* GEGEBENER TEXT:

---*---

Wahrscheinlich kommt
auch Michaelis mein Fibel heraus; nämlich die Biographie eines
gewissen Fibels, der das
fränkisch-sächsische Abcbuch gemacht, das
mit den Kupfern und Versen: „ein Affe gar poßierlich ist
etc.“ —
voran, ausgegeben wird. Eine Satire auf die
Lebensbeschreiber
Kants u. a. Ohne den Krieg wäre meine Levana gewiß schon
wieder aufgelegt geworden; auch hab’ ich mir bei ihr wie
bei [der]
Vorschule die Nachzahlung des 6ten
Ld’or bedungen; und von
Perthes hab’ ich diese auch schon bekommen. Sonderbar!
bei keinem
Buche fürchtete ich mehr das Urtheil und Schicksal als bei
dieser
Levana; so wie ich eben so hoffte das des Titans. Aber so über
rascht immer das Publikum, wenigstens
unangenehm. — In der
Heidelberger
L[iteratur] Zeitung helf’ ich
sehr mit rezensieren;
und ich werde überhaupt stark gesucht. Jetzt sollte Geld
unter den
Leuten sein; ich bekäme vieles davon.

---*---

* DEINE AUFGABE: Schreib aus dem Text oben das Stück ab, das mit „Wahrscheinlich kommt“ anfängt und bis einschließlich „schon bekommen. Sonderbar!“ weitergeht, Wort für Wort.

---*---

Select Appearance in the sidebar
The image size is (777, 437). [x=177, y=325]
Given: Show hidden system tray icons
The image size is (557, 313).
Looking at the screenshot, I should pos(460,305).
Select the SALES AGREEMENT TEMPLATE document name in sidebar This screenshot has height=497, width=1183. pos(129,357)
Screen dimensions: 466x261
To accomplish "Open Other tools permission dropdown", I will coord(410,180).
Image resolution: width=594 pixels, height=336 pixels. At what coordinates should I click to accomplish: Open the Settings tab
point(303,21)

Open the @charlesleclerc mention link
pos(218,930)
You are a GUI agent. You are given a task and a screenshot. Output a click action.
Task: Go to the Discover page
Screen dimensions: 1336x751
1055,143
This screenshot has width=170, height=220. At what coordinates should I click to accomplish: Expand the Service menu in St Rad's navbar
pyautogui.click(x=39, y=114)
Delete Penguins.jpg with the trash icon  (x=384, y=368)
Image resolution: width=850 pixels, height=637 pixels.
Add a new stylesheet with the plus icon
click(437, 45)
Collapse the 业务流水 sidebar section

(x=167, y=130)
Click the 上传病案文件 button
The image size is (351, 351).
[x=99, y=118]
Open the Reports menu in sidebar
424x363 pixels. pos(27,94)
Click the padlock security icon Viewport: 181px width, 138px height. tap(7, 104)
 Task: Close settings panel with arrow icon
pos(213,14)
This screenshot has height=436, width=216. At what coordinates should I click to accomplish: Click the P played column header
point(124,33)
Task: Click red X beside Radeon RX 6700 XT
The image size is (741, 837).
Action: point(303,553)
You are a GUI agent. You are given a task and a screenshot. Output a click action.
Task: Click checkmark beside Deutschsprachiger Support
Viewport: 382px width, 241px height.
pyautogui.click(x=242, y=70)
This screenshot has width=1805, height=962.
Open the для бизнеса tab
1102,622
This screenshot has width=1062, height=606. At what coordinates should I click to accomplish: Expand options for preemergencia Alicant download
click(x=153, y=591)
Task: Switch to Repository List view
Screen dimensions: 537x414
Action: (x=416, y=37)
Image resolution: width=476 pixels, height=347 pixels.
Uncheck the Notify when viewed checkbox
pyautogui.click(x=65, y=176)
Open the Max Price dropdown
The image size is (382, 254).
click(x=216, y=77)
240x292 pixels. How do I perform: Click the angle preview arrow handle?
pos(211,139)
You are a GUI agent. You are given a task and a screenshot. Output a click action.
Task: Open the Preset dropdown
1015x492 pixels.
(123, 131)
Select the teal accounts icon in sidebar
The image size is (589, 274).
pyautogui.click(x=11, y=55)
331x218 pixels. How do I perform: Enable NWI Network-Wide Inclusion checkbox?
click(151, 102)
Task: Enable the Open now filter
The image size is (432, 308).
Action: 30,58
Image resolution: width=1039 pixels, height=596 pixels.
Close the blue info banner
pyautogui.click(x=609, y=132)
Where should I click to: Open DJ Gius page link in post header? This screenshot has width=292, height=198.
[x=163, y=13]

---*---

* DEINE ANTWORT:
Wahrscheinlich kommt
auch Michaelis mein Fibel heraus; nämlich die Biographie eines
gewissen Fibels, der das
fränkisch-sächsische Abcbuch gemacht, das
mit den Kupfern und Versen: „ein Affe gar poßierlich ist
etc.“ —
voran, ausgegeben wird. Eine Satire auf die
Lebensbeschreiber
Kants u. a. Ohne den Krieg wäre meine Levana gewiß schon
wieder aufgelegt geworden; auch hab’ ich mir bei ihr wie
bei [der]
Vorschule die Nachzahlung des 6ten
Ld’or bedungen; und von
Perthes hab’ ich diese auch schon bekommen. Sonderbar!